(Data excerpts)
-- Opening Marker --
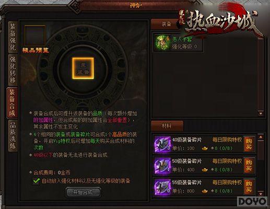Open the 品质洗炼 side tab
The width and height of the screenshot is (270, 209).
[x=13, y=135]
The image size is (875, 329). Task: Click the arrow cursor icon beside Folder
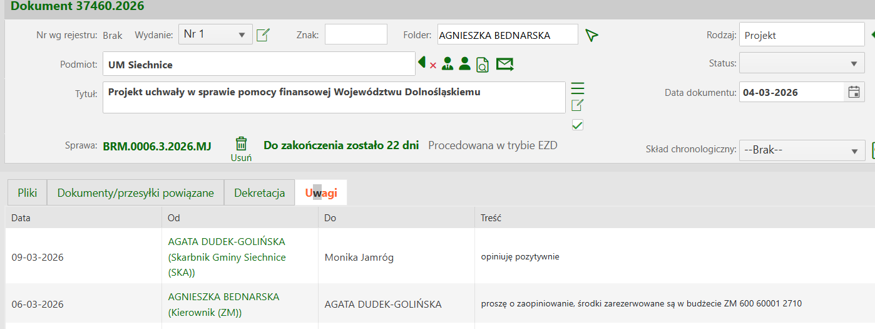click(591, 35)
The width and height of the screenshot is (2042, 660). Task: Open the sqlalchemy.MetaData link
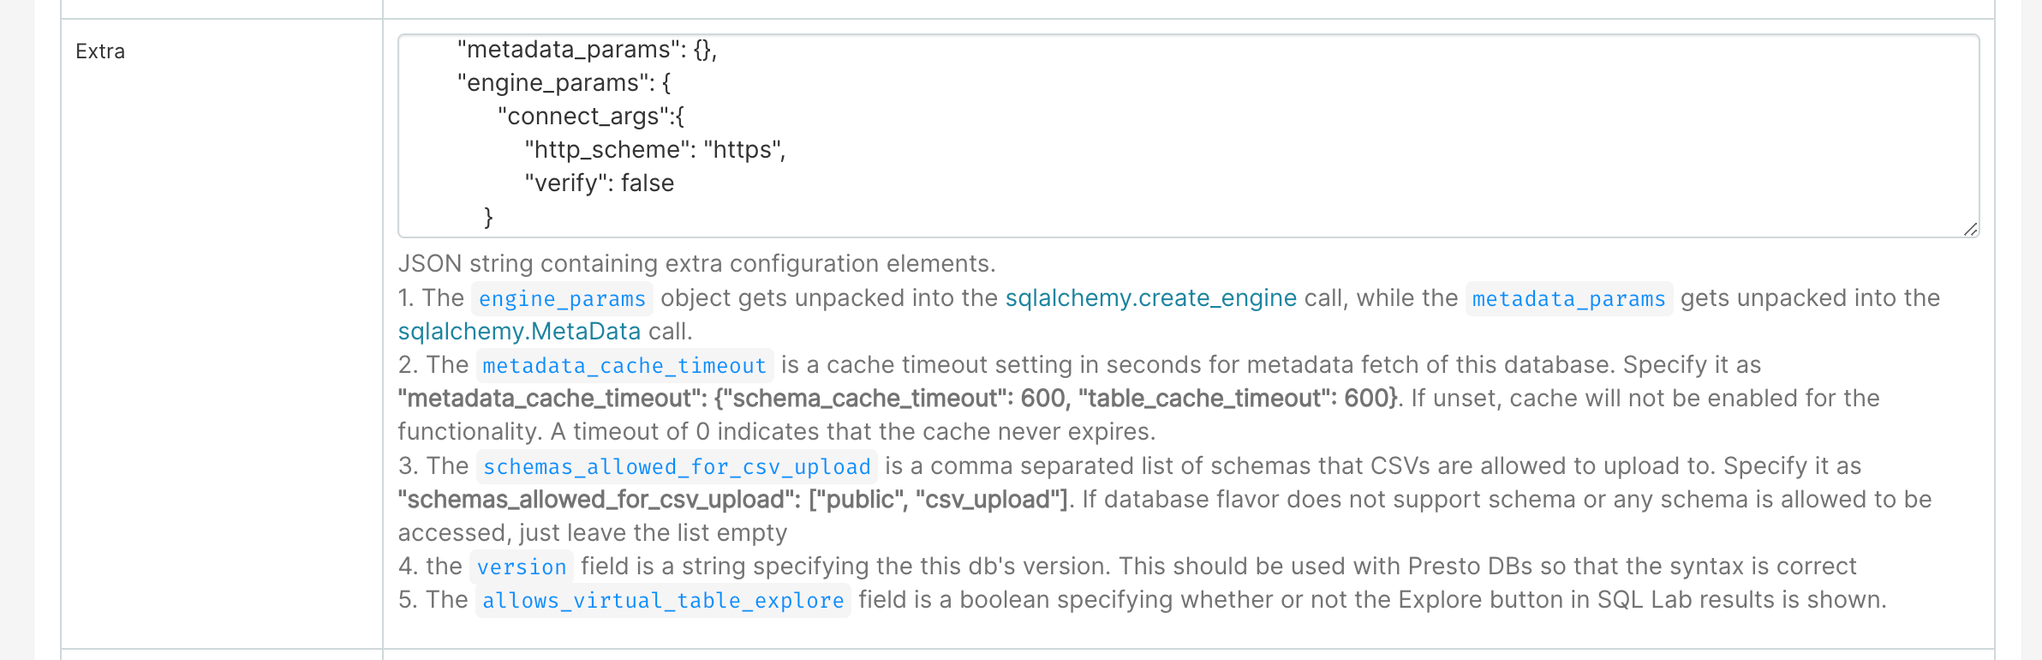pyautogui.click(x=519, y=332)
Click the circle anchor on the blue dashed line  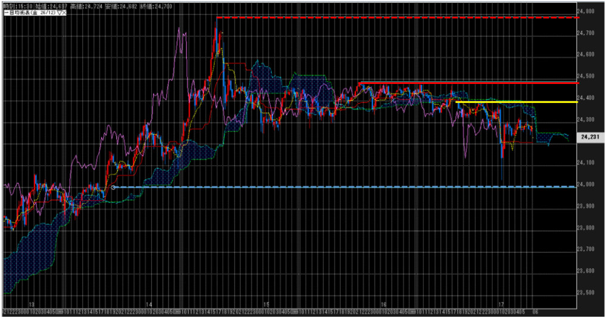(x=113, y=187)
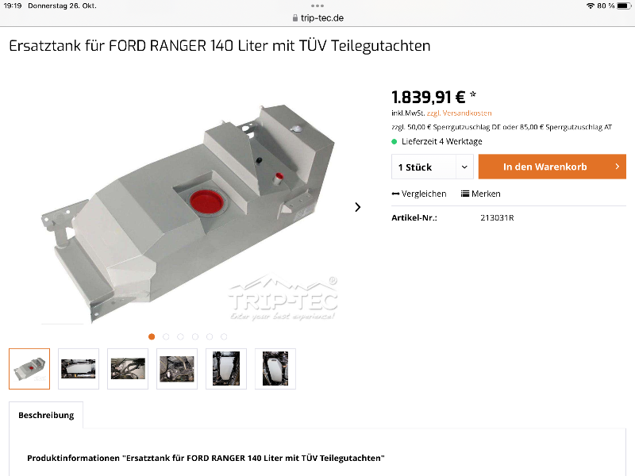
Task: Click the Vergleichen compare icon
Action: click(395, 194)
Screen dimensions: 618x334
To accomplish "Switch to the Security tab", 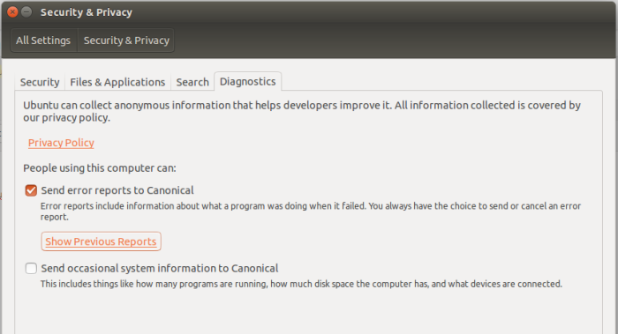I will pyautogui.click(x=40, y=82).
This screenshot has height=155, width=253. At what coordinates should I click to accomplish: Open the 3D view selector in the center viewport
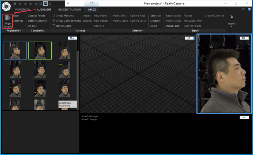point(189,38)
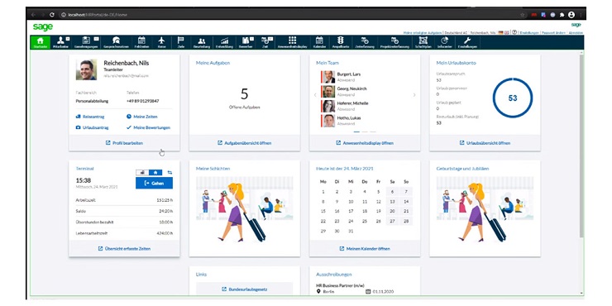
-- Closing Marker --
• **Problem details**:
Nothing but the lines from the one with "This screenshot has" through the last line of the records should appear in your answer, each exactly as written and without pictures.

• **Your solution**:
This screenshot has height=155, width=253. At what coordinates should I click to accomplish: Open the 3D view selector in the center viewport
point(189,38)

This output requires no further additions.